En Ouganda, un soigneur pour les victimes d'Ebola (image d'illustration).
En Ouganda, un soigneur pour les victimes d'Ebola (image d'illustration). — ISAAC KASAMANI / AFP

La fillette congolaise de neuf ans, qui avait été contrôlée jeudi positive au virus Ebola en Ouganda, en provenance de République démocratique du Congo (RDC), est décédée ce vendredi matin.

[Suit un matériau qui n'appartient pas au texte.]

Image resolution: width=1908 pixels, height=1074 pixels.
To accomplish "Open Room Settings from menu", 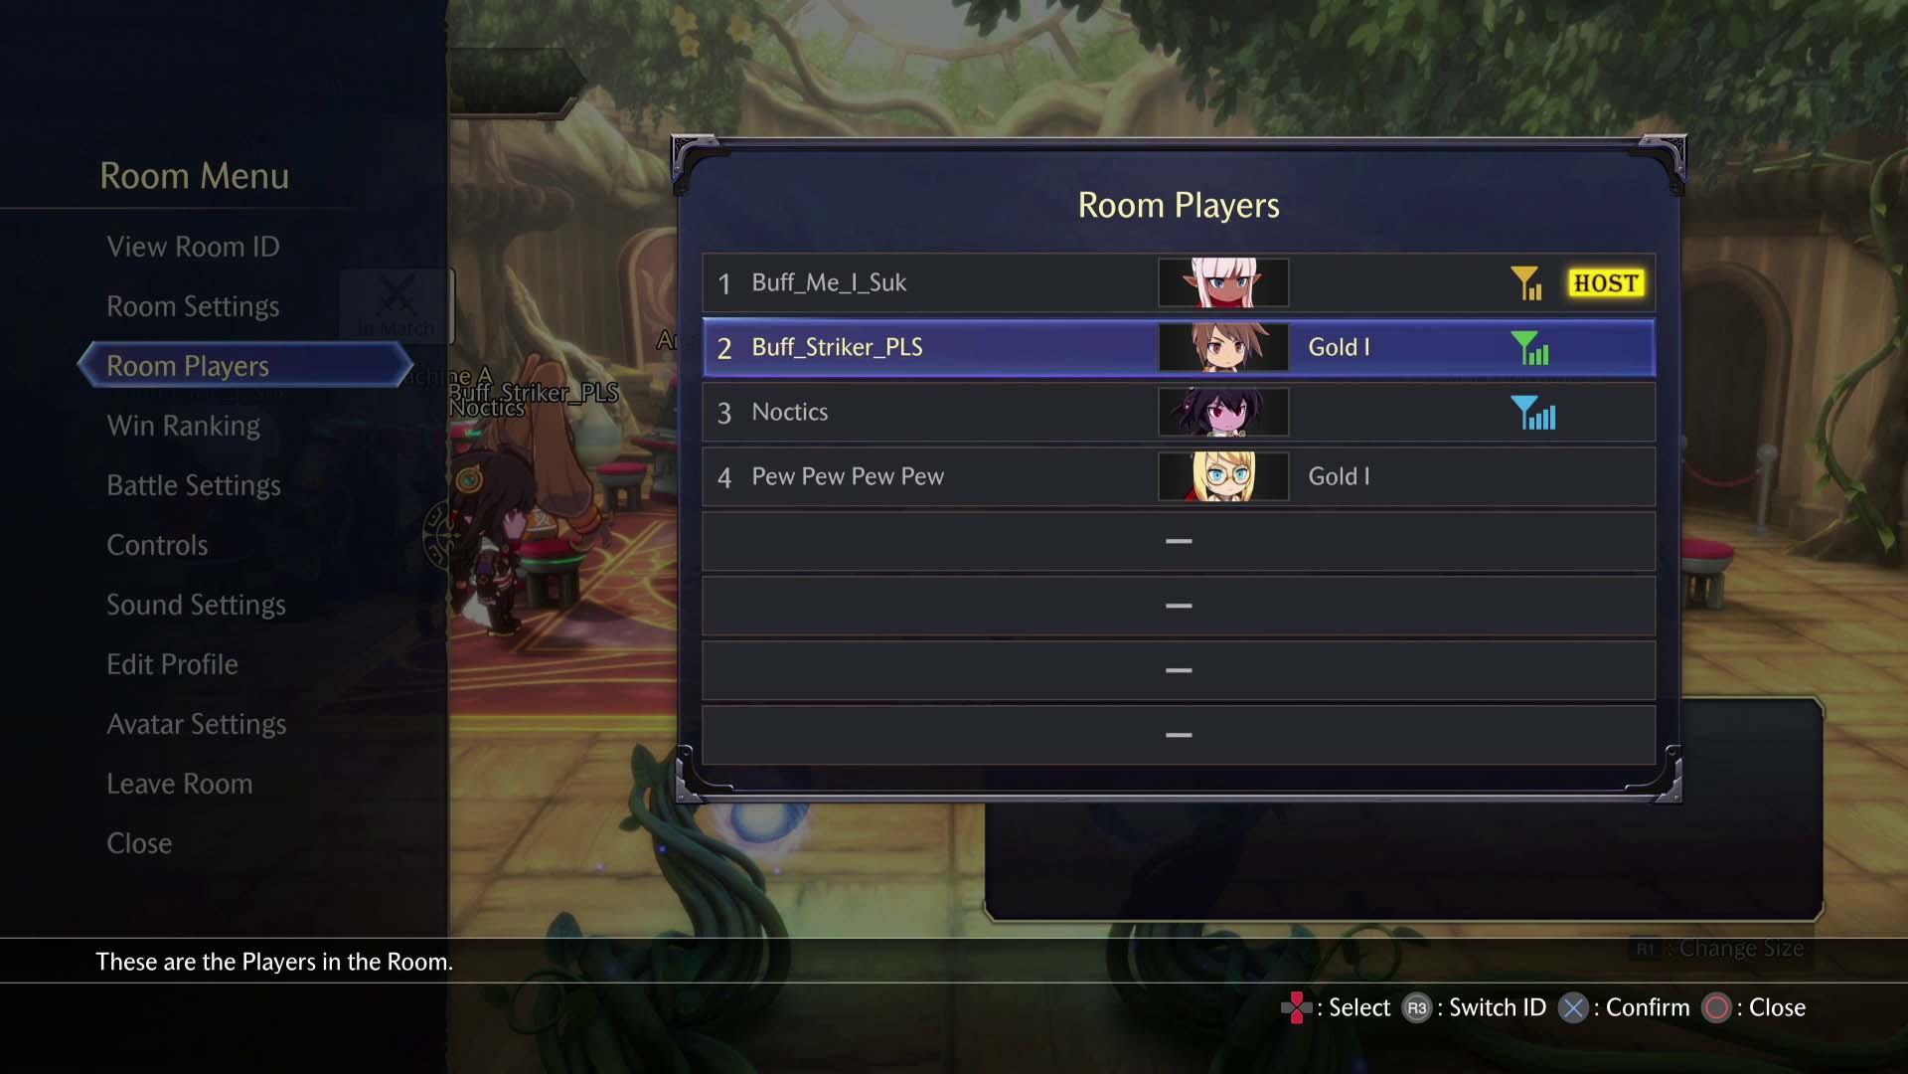I will (x=193, y=304).
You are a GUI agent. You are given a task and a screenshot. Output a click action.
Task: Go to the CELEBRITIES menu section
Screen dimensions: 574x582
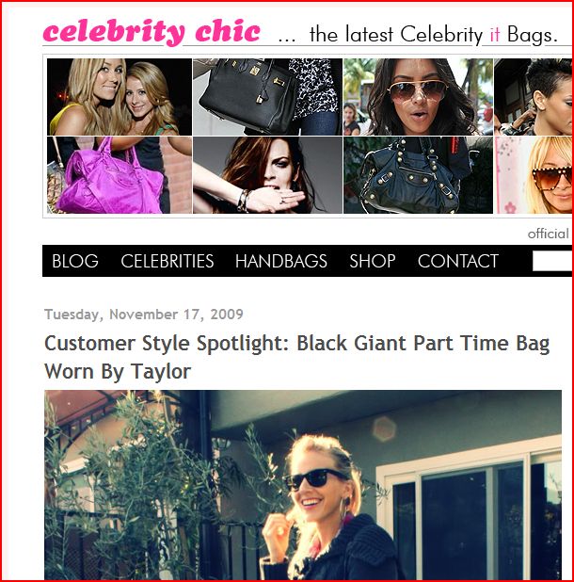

« Elle est décédée vers 08 heures ce matin », a déclaré à l’AFP Yusuf Baseka, directeur des services sanitaires du district de Kasese, dans le sud-ouest de l’Ouganda. L’enfant était en isolation dans un centre de soins de Bwera, dans le même district de Kasese. Le corps de la jeune fille « est en voie d’être rapatrié » en RDC, avec sa mère qui l’accompagnait, a-t-il précisé.

Des symptômes caractéristiques

« Je veux rassurer tous les Ougandais et les non-Ougandais que nous avons la totale capacité de contrôler Ebola. Restez calmes et vigilants », avait tweeté la ministre ougandaise de la Santé, Jane Ruth Aceng, avant l’annonce de la mort de la fillette. Celle-ci est la quatrième personne diagnostiquée porteuse du virus Ebola en Ouganda à décéder.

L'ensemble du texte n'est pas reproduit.